* [Data for this task]:
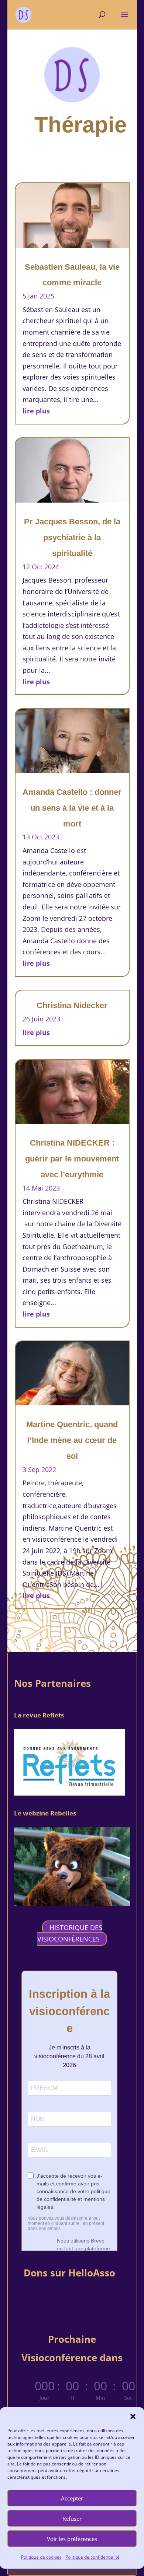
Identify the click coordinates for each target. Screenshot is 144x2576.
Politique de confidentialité (92, 2557)
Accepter (72, 2498)
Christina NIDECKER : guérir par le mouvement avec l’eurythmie (72, 1158)
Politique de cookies (41, 2557)
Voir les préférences (72, 2538)
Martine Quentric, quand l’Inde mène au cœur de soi (72, 1440)
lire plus (36, 410)
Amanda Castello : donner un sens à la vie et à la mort (72, 807)
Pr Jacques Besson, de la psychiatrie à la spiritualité (72, 537)
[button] (133, 2416)
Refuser (72, 2518)
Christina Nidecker (72, 1005)
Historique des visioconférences (69, 1933)
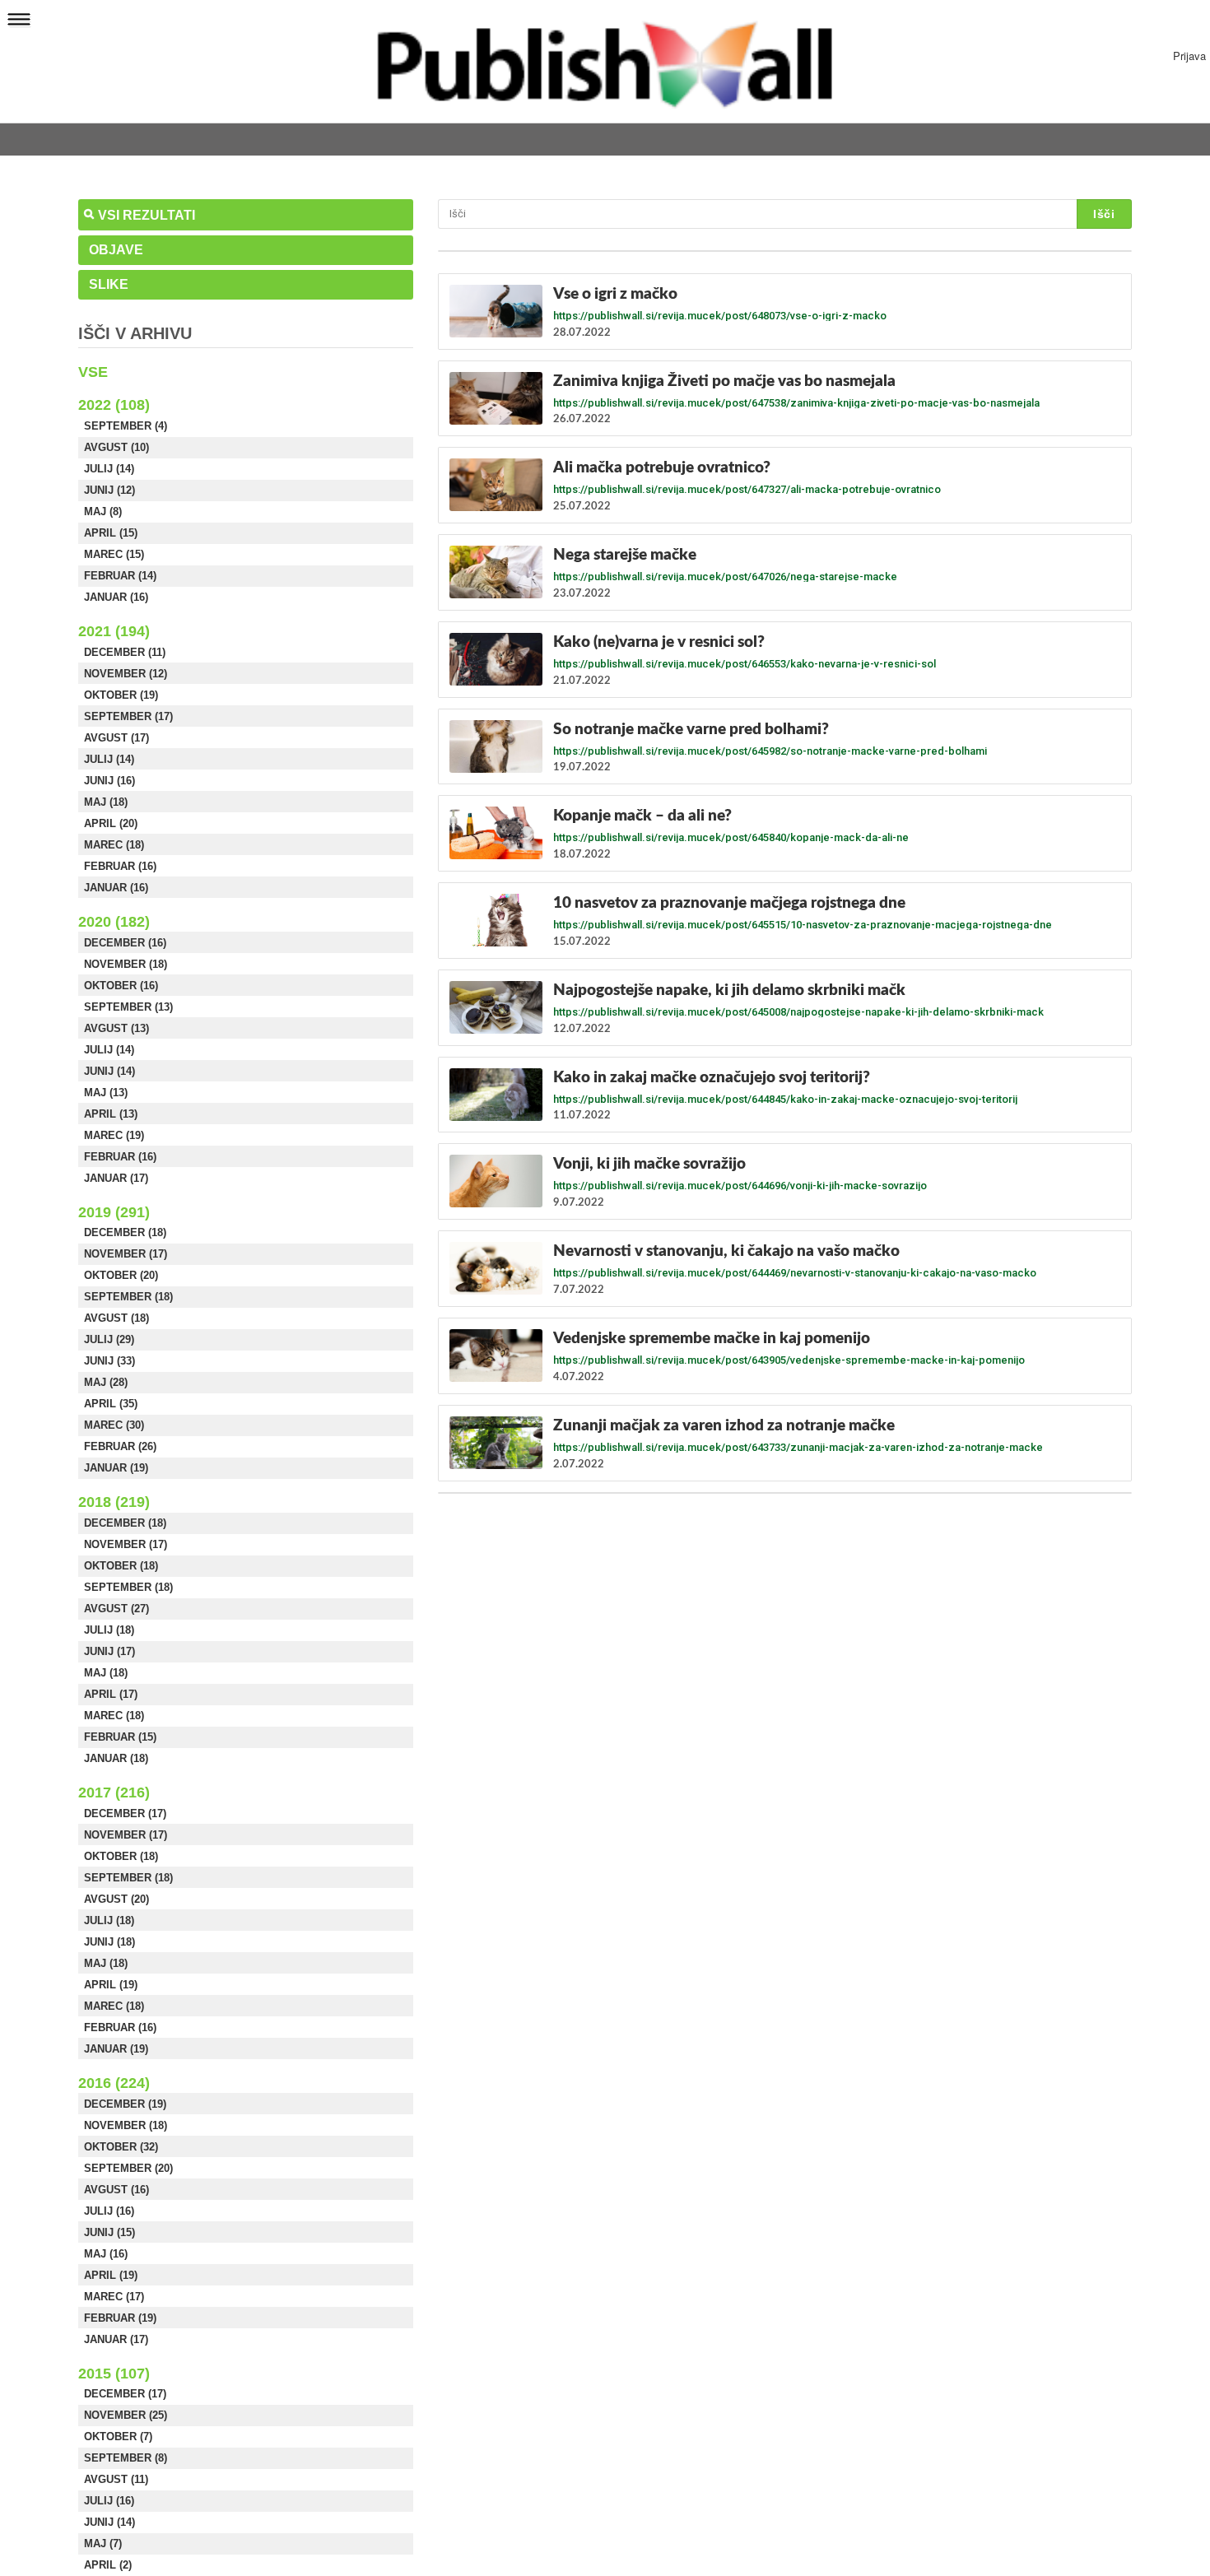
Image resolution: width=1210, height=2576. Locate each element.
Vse (93, 372)
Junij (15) (109, 2232)
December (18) (125, 1232)
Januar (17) (116, 1178)
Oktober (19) (121, 695)
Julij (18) (109, 1630)
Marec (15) (114, 554)
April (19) (110, 1984)
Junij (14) (109, 1071)
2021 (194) (114, 631)
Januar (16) (116, 597)
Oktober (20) (121, 1275)
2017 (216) (114, 1792)
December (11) (124, 652)
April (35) (110, 1403)
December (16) (125, 943)
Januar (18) (116, 1758)
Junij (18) (109, 1942)
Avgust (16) (116, 2189)
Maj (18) (106, 802)
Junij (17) (109, 1651)
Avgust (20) (116, 1899)
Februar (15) (120, 1737)
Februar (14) (120, 576)
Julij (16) (109, 2211)
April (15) (110, 533)
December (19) (125, 2104)
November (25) (125, 2415)
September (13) (128, 1007)
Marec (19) (114, 1135)
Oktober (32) (121, 2147)
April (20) (110, 823)
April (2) (108, 2565)
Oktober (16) (121, 985)
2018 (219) (114, 1502)
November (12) (125, 673)
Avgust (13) (116, 1028)
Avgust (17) (116, 738)
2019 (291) (114, 1212)
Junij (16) (109, 780)
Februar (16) (120, 866)
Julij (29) (109, 1339)
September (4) (125, 426)
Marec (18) (114, 845)
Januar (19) (116, 1468)
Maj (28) (106, 1382)
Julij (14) (109, 469)
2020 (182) (114, 922)
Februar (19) (120, 2318)
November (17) (125, 1254)
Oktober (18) (121, 1566)
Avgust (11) (116, 2479)
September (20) (128, 2168)
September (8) (125, 2458)
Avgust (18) (116, 1318)
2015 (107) (114, 2373)
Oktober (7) (118, 2436)
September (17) (128, 716)
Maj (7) (103, 2543)
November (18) (125, 964)
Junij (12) (109, 490)
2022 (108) (114, 405)
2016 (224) (114, 2083)
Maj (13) (106, 1092)
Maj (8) (103, 511)
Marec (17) (114, 2296)
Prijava (1189, 55)
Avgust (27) (116, 1608)
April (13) (110, 1114)
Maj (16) (106, 2254)
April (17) (110, 1694)
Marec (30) (114, 1425)
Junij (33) (109, 1361)
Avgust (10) (116, 447)
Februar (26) (120, 1446)
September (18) (128, 1296)
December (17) (125, 1813)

* [Work request]: Transcribe all of the listing precisely. The images stay out of it.

* [Written response]:
Identify the click coordinates for each target. Screenshot is 144x2576.
Politique de confidentialité (92, 2557)
Accepter (72, 2498)
Christina NIDECKER : guérir par le mouvement avec l’eurythmie (72, 1158)
Politique de cookies (41, 2557)
Voir les préférences (72, 2538)
Martine Quentric, quand l’Inde mène au cœur de soi (72, 1440)
lire plus (36, 410)
Amanda Castello : donner un sens à la vie et à la mort (72, 807)
Pr Jacques Besson, de la psychiatrie à la spiritualité (72, 537)
[button] (133, 2416)
Refuser (72, 2518)
Christina Nidecker (72, 1005)
Historique des visioconférences (69, 1933)
Image resolution: width=1210, height=2576. Locate each element.
Vse (93, 372)
Junij (15) (109, 2232)
December (18) (125, 1232)
Januar (17) (116, 1178)
Oktober (19) (121, 695)
Julij (18) (109, 1630)
Marec (15) (114, 554)
April (19) (110, 1984)
Junij (14) (109, 1071)
2021 (194) (114, 631)
Januar (16) (116, 597)
Oktober (20) (121, 1275)
2017 (216) (114, 1792)
December (11) (124, 652)
April (35) (110, 1403)
December (16) (125, 943)
Januar (18) (116, 1758)
Junij (18) (109, 1942)
Avgust (16) (116, 2189)
Maj (18) (106, 802)
Junij (17) (109, 1651)
Avgust (20) (116, 1899)
Februar (15) (120, 1737)
Februar (14) (120, 576)
Julij (16) (109, 2211)
April (15) (110, 533)
December (19) (125, 2104)
November (25) (125, 2415)
September (13) (128, 1007)
Marec (19) (114, 1135)
Oktober (32) (121, 2147)
April (20) (110, 823)
April (2) (108, 2565)
Oktober (16) (121, 985)
2018 (219) (114, 1502)
November (12) (125, 673)
Avgust (13) (116, 1028)
Avgust (17) (116, 738)
2019 (291) (114, 1212)
Junij (16) (109, 780)
Februar (16) (120, 866)
Julij (29) (109, 1339)
September (4) (125, 426)
Marec (18) (114, 845)
Januar (19) (116, 1468)
Maj (28) (106, 1382)
Julij (14) (109, 469)
2020 (182) (114, 922)
Februar (19) (120, 2318)
November (17) (125, 1254)
Oktober (18) (121, 1566)
Avgust (11) (116, 2479)
September (20) (128, 2168)
September (8) (125, 2458)
Avgust (18) (116, 1318)
2015 (107) (114, 2373)
Oktober (7) (118, 2436)
September (17) (128, 716)
Maj (7) (103, 2543)
November (18) (125, 964)
Junij (12) (109, 490)
2022 (108) (114, 405)
2016 (224) (114, 2083)
Maj (13) (106, 1092)
Maj (8) (103, 511)
Marec (17) (114, 2296)
Prijava (1189, 55)
Avgust (27) (116, 1608)
April (13) (110, 1114)
Maj (16) (106, 2254)
April (17) (110, 1694)
Marec (30) (114, 1425)
Junij (33) (109, 1361)
Avgust (10) (116, 447)
Februar (26) (120, 1446)
September (18) (128, 1296)
December (17) (125, 1813)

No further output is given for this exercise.